Looking back, the way I was raised may have unknowingly prepared me for leadership. I am the eldest child. I have several younger siblings after me. As someone who grew up in an Asian household, being the oldest carried a huge responsibility. I had to set a good example. I had to do well in school and life in general. I had to look after the younger ones and make sure that they all ended up doing OK.

Being the strong one in a crisis meant giving my siblings space to break down and process their emotions. They knew they could rely on me to be strong for them. This was exactly what I did when we suffered a loss in the family. I quietly came to terms with my own emotions while still being the person they needed me to be. It sounds simple enough, but it's not. And I still had to make it work.

At work, I started from the bottom like everyone else. I worked hard, and that led to me having more responsibilities. People then began to notice my work ethic and started trusting me with more things to do. They were also starting to come to me for advice and help at work. One day, I found myself the leader of my entire unit. To most people, I was the boss. To many, that meant being the one that dictates what other people under them do. It meant having other people who would do the job for you while you observe from the sidelines. The thing is, that's not me. I will always believe that leadership is about collaboration and not command.

For me, being the leader was only a title. It's something that people call me, but it is not who I am. I am doing my job just like everybody else. And I was never comfortable being the type of leader who dictates and orders people around. To me, this means working with the people in my unit and not having them work for me. Even during the busiest times, I would rather work alongside my team rather than delegate. We all work toward a common goal, and I am here to help make things run smoother and easier for everyone. Even if it means putting on a strong front when things are going wrong and working to fix things in the background.

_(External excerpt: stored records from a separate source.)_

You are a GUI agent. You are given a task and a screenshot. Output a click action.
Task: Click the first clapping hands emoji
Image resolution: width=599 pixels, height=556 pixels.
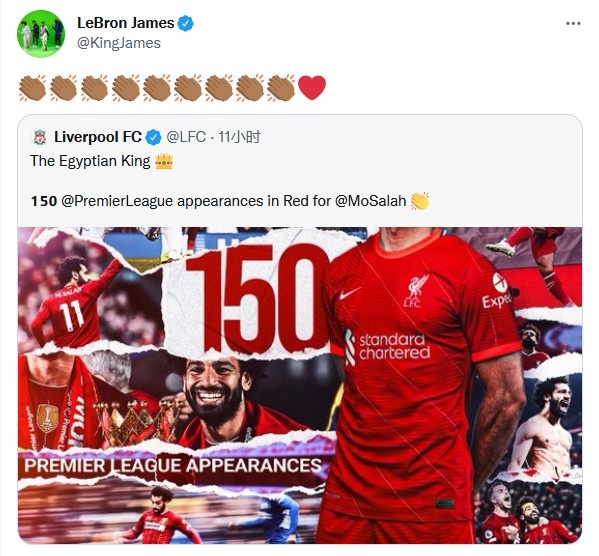coord(32,88)
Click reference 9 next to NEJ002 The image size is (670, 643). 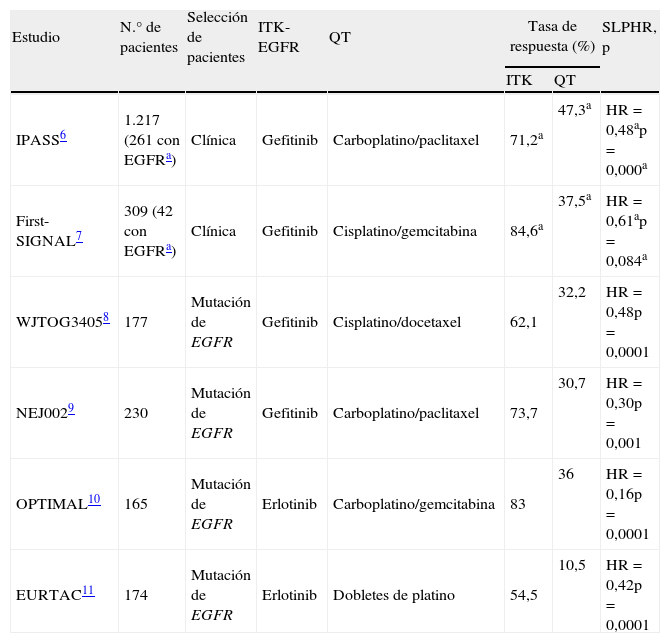pyautogui.click(x=70, y=408)
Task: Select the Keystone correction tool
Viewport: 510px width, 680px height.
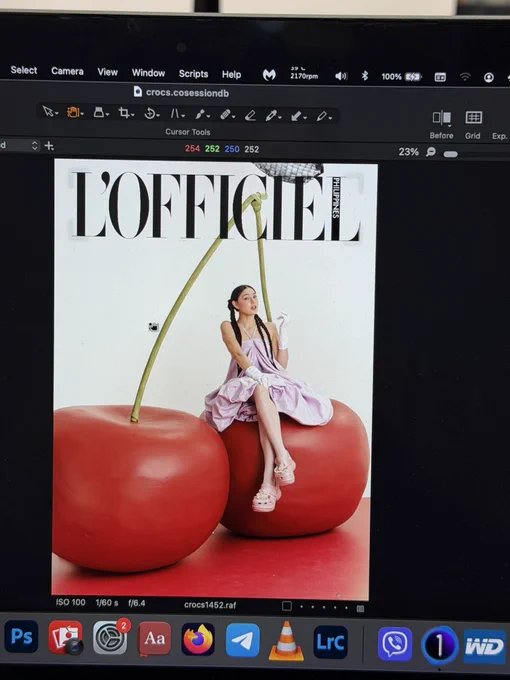Action: tap(175, 114)
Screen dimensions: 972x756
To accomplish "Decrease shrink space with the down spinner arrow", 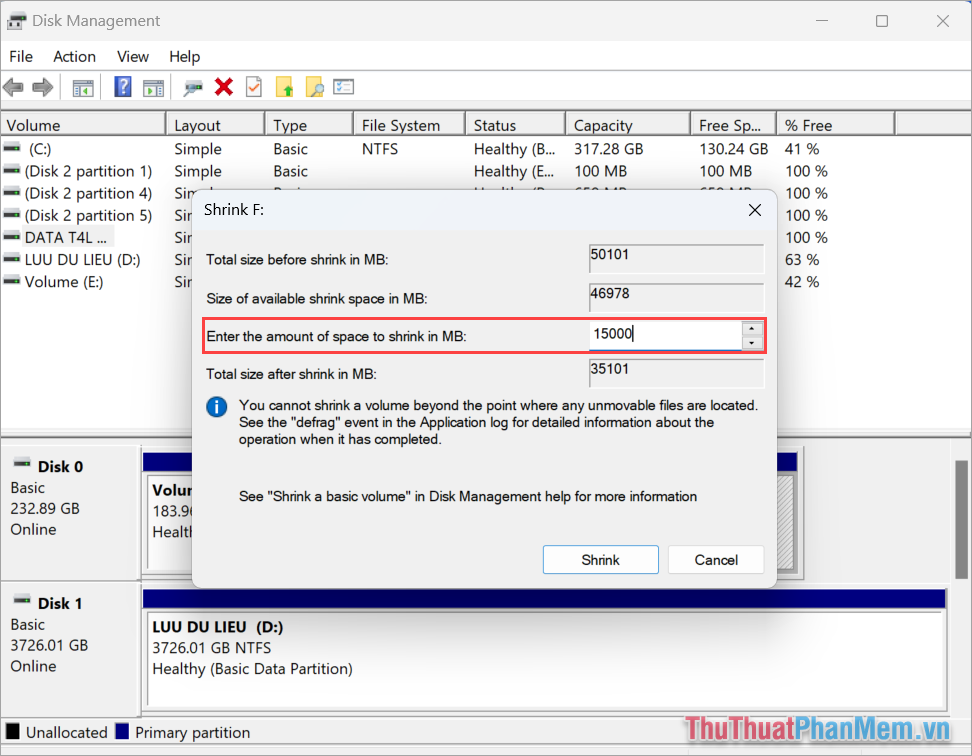I will [x=751, y=341].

Being a leader for me also means owning up to mistakes, even if they were not my own. If someone in my unit made a mistake, that was also my responsibility as a leader. Finger-pointing is useless because it is also my job to make sure that things like that do not happen. I have often taken full accountability for mistakes within my unit. Those mistakes are opportunities to find out what went wrong. That and to make sure they wouldn’t happen again. As the leader, it is also my job to make things right.

Somewhere along the way, all the responsibility and the years of leadership took a toll on me. Being responsible for a lot of people was becoming stressful. The stress and pressure were affecting not just my work, but also my mental health. I felt burned out and stepped away. I am still working, but I have stepped back from the leadership role because of the pressure that it gave me.

People seem to think it's odd to accept a lower-paying job when I can do and earn more, but I am happy where I am. I still help people when I can, but without the added responsibility that my former position gave me. The power, status, and financial advantages of my former position are not worth it. Not when it takes a toll on my mental health.

To me, being a true leader is not necessarily about the title or the status. It is about being able to help and show the way so that not only one person advances, but that everyone does. It's about knowing that we will always need to learn and grow. That we all have our flaws, and it is our responsibility to improve ourselves and each other. That way we can all reach our common goals. Ultimately, we are all navigating life's challenges together. The best way to make it through is to do things together.